The two angles described are vertical angles. What is always true about vertical angles?

Translate the relationship into an equation

If two angles are vertical and therefore congruent, how can you relate $5x + 4$ and $7x - 20$ in an equation?

Solve carefully

After you set the two expressions equal, isolate $x$ step by step. Watch your signs when moving terms from one side of the equation to the other.

Desmos Guide

Enter both angle expressions as lines

In Desmos, type y = 5x + 4 on one line and y = 7x - 20 on another. These represent the measures of the two vertical angles as functions of $x$ .

Find the intersection point

Look for the point where the two lines intersect. Click on the intersection; the ordered pair $(x, y)$ will appear. The x-coordinate of this intersection is the value of $x$ that makes the two angle measures equal.

Step-by-step Explanation

Use the property of vertical angles

When two lines intersect, they form pairs of vertical angles (the ones directly across from each other). Vertical angles are always equal in measure.

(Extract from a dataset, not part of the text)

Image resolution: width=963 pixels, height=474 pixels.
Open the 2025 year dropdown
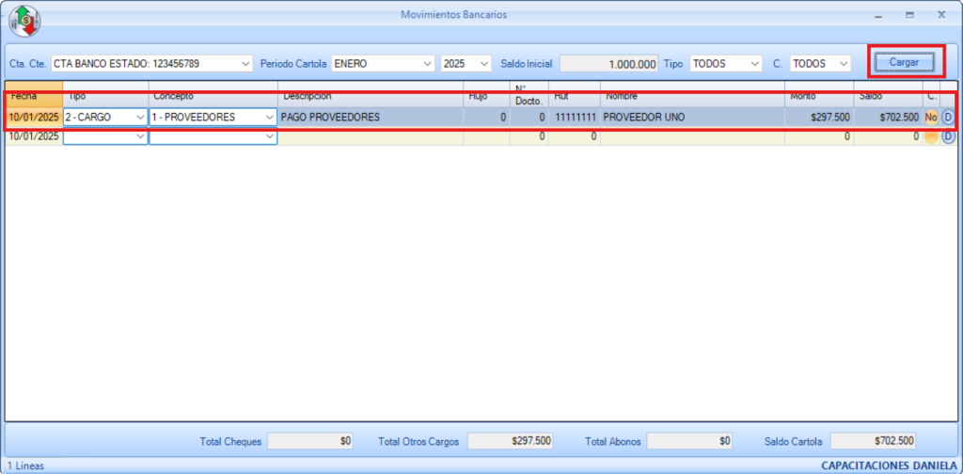pyautogui.click(x=484, y=63)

So, if one angle measures $(5x + 4)^\circ$ and the angle vertical to it measures $(7x - 20)^\circ$ , their measures must be the same.

Set up the equation

Because the two vertical angles are equal, write an equation that sets their expressions equal:

5x + 4 = 7x - 20

Now you just need to solve this linear equation for $x$ .

Solve for x

Solve the equation step by step:

First, subtract $5x$ from both sides:

\begin{aligned} 5x + 4 &= 7x - 20 \\ 4 &= 2x - 20 \end{aligned}

Next, add $20$ to both sides:

\begin{aligned} 4 + 20 &= 2x \\ 24 &= 2x \end{aligned}

Finally, divide both sides by $2$ :

\begin{aligned} \frac{24}{2} &= x \\ 12 &= x \end{aligned}

So, the value of $x$ is $12$ , which corresponds to answer choice A.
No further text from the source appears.